Sorti en 2024, le livre The Unaccountability Machine, par Dan Davies, explore la dilution croissante des responsabilités au sein des organisations privées et publiques. Davies décortique les mécanismes de décision dysfonctionnels qui ont progressivement transformé ces structures en machines impersonnelles et inefficaces. Il met en avant la prolifération des algorithmes, des règles standardisées et des indicateurs réducteurs comme autant de facteurs ayant affaibli le pouvoir des responsables tout en déconnectant les organisations de leur mission première.
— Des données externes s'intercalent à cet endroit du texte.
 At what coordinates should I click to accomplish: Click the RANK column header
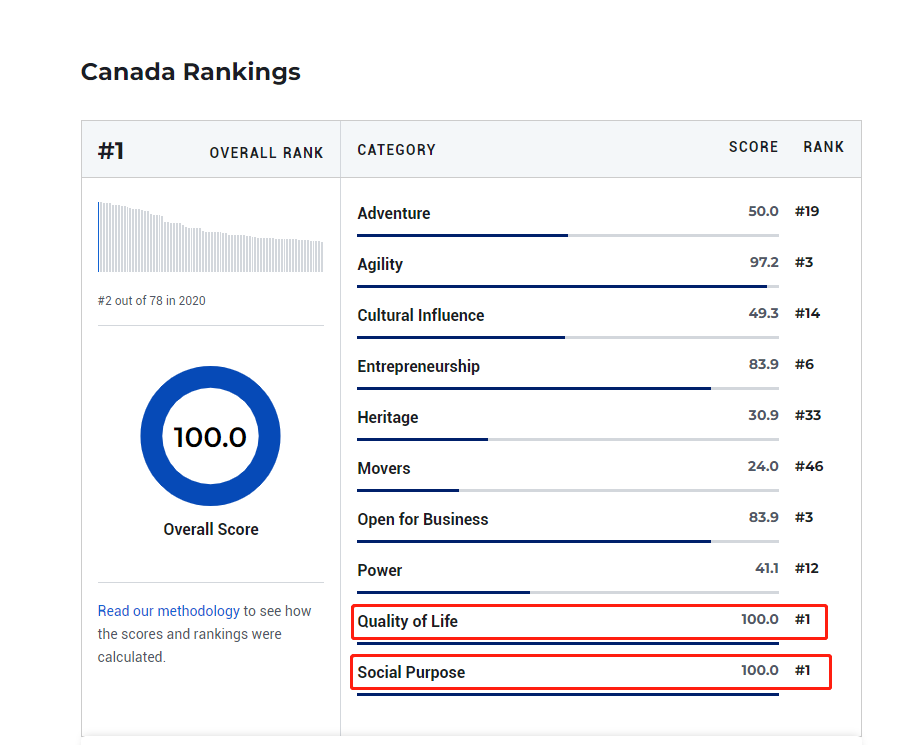823,147

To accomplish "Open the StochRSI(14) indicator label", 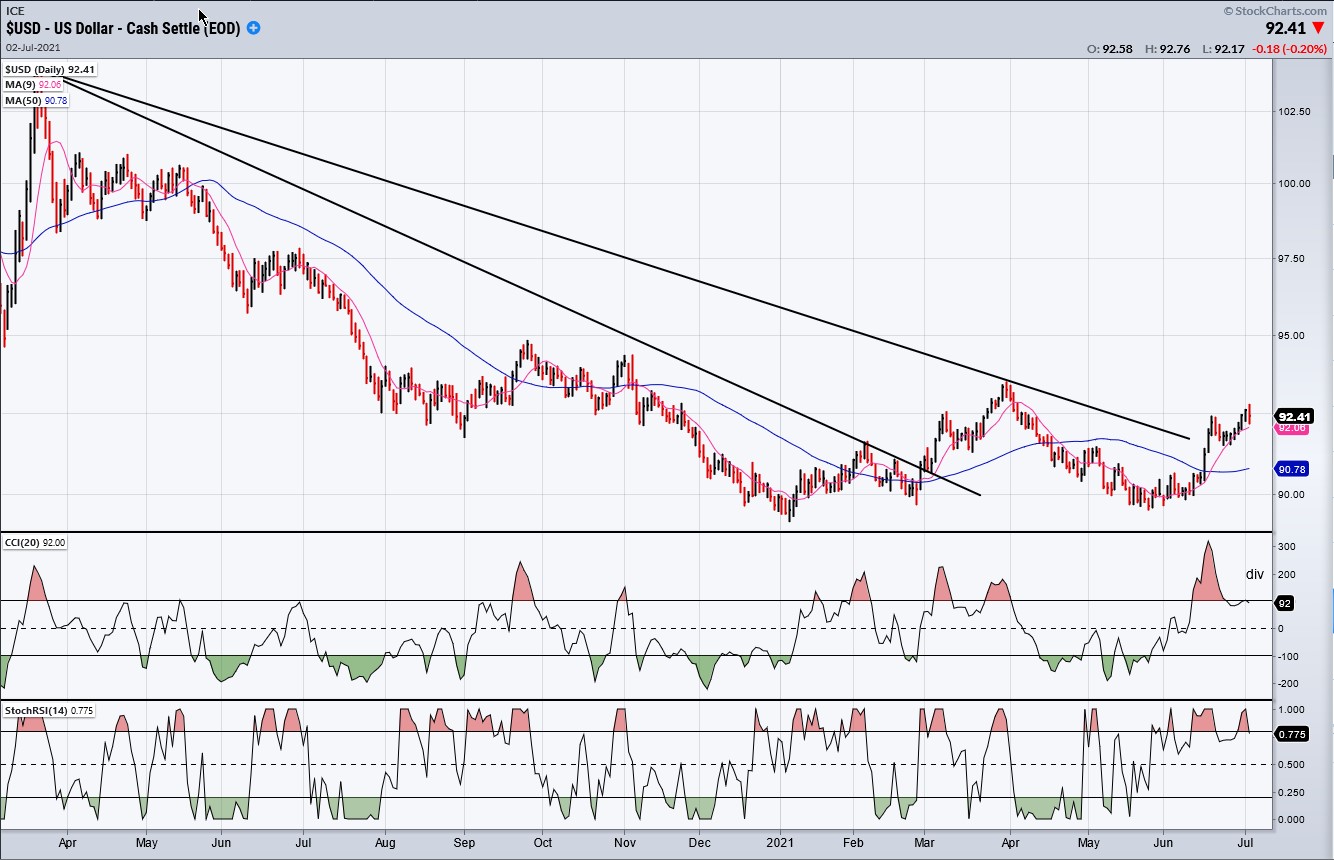I will [x=32, y=710].
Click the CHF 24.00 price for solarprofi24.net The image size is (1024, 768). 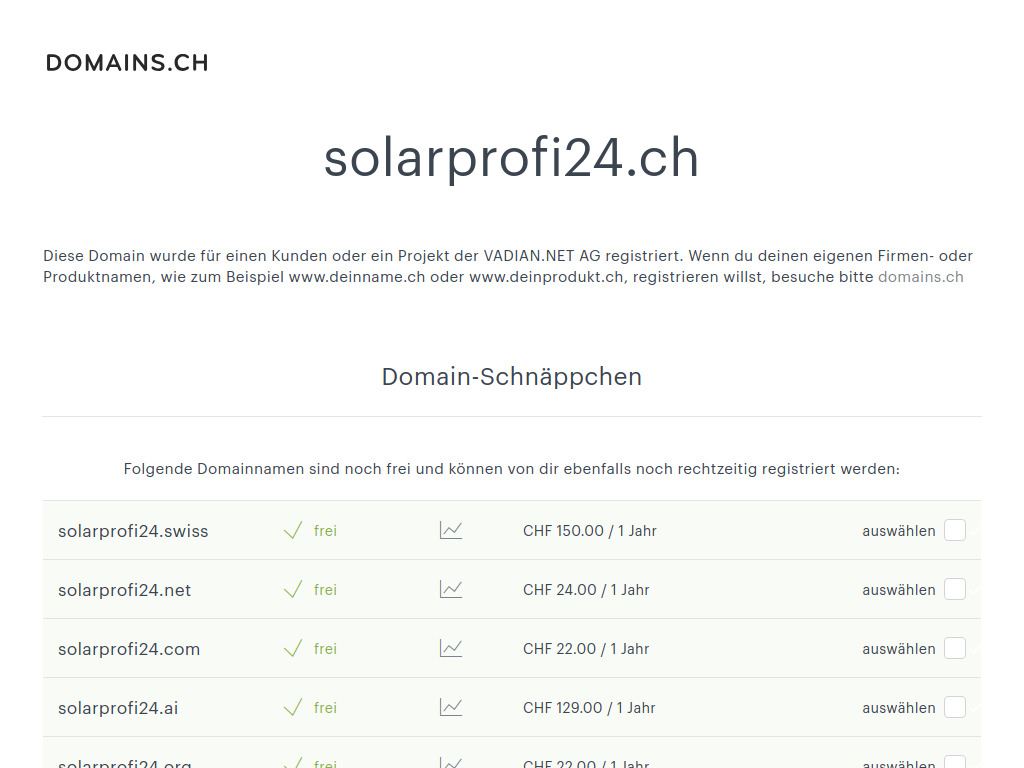[x=585, y=589]
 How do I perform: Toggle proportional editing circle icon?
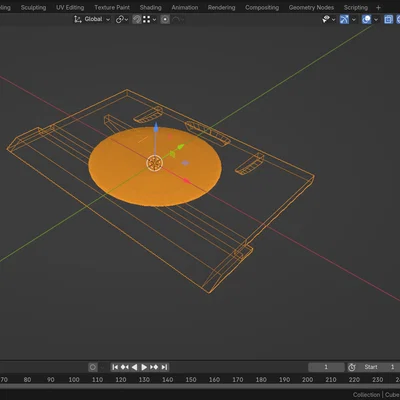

Cet ouvrage invite à repenser les modèles institutionnels pour relever les défis de notre temps, et notamment la transition environnementale.
Dans une autre vie, Dan Davies a évolué au sein de grandes bureaucraties : économiste à la Banque d’Angleterre, puis analyste dans une banque d’investissement. Puis, en tant que journaliste, il s’est attaqué à ce qu’il se passe quand ces organisations déraillent en enquêtant sur les scandales du LIBOR et l’effondrement de l’Anglo Irish Bank. Dans son dernier livre, The Unaccountability Machine – Why Big Systems Make Terrible Decisions – and How The World Lost its Mind, il analyse ce qu’il considère comme le cœur du malaise contemporain : la mécanique d’irresponsabilité qui s’est installée au sein de la plupart des organisations qui font marcher notre monde.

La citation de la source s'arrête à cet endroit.